[Opening DATA FOR THE TASK section]

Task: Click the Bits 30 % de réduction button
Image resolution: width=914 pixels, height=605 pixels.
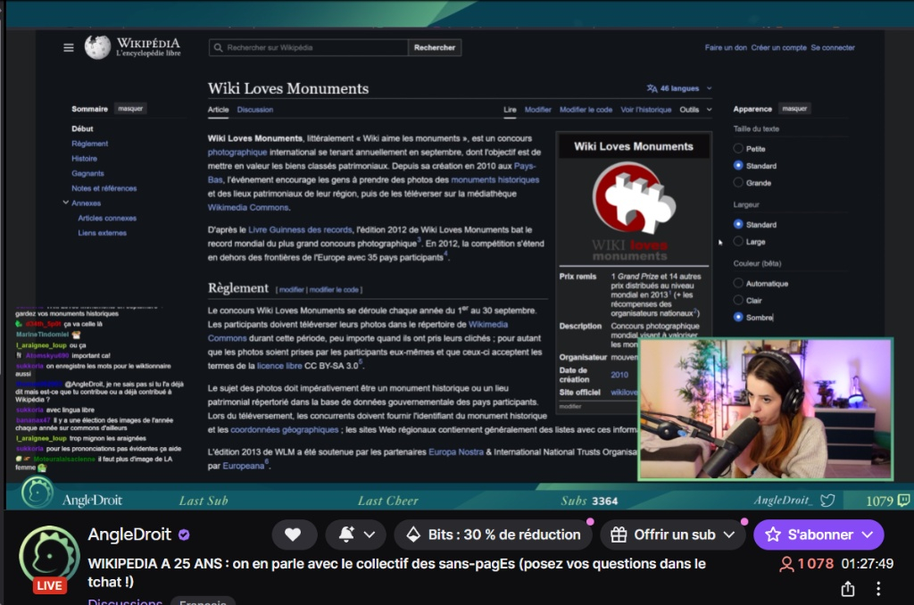Action: tap(494, 535)
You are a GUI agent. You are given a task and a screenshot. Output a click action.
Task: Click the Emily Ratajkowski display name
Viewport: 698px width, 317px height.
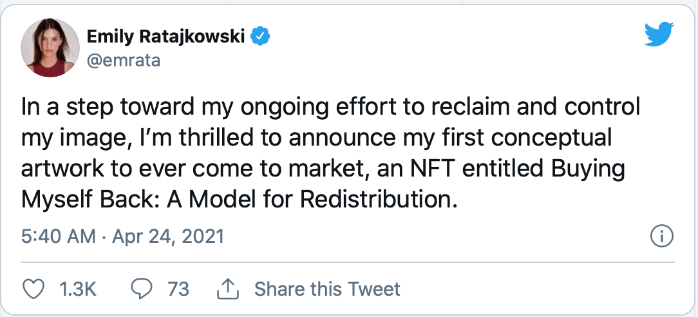pos(166,37)
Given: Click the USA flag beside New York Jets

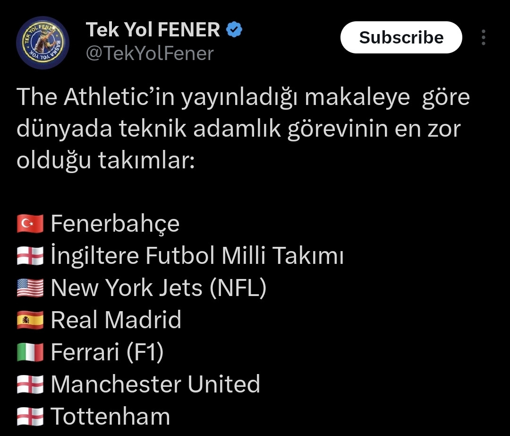Looking at the screenshot, I should tap(30, 288).
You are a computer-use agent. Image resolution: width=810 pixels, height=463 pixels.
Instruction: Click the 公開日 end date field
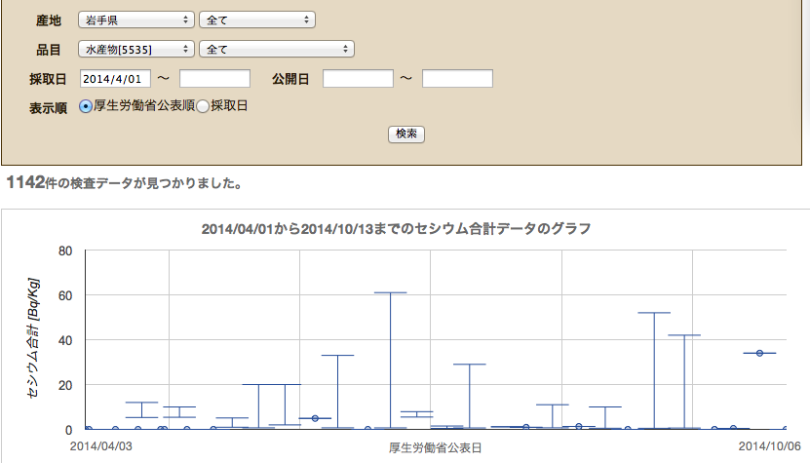(x=457, y=78)
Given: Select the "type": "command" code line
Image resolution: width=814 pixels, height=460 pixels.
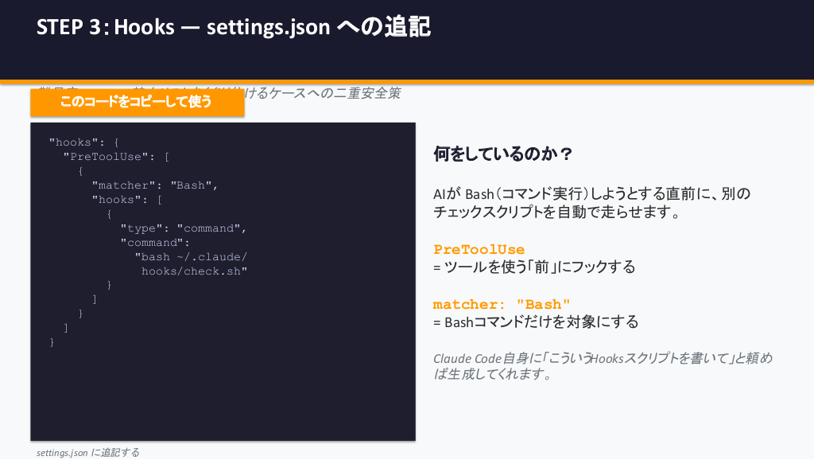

[Closing DATA FOR THE TASK section]

TASK REQUIREMENTS
In the answer, the entries must appear exactly as above, without the images.

RESULT
Task: Click the Bits 30 % de réduction button
Image resolution: width=914 pixels, height=605 pixels.
Action: tap(494, 535)
You are a GUI agent. You are given a task and a screenshot. Output a click action.
Task: Click the Emily Ratajkowski display name
Viewport: 698px width, 317px height.
pos(166,37)
Given: Click the USA flag beside New York Jets

Looking at the screenshot, I should tap(30, 288).
You are a computer-use agent. Image resolution: width=810 pixels, height=463 pixels.
Instruction: Click the 公開日 end date field
(x=457, y=78)
Given: Select the "type": "command" code line
Image resolution: width=814 pixels, height=460 pixels.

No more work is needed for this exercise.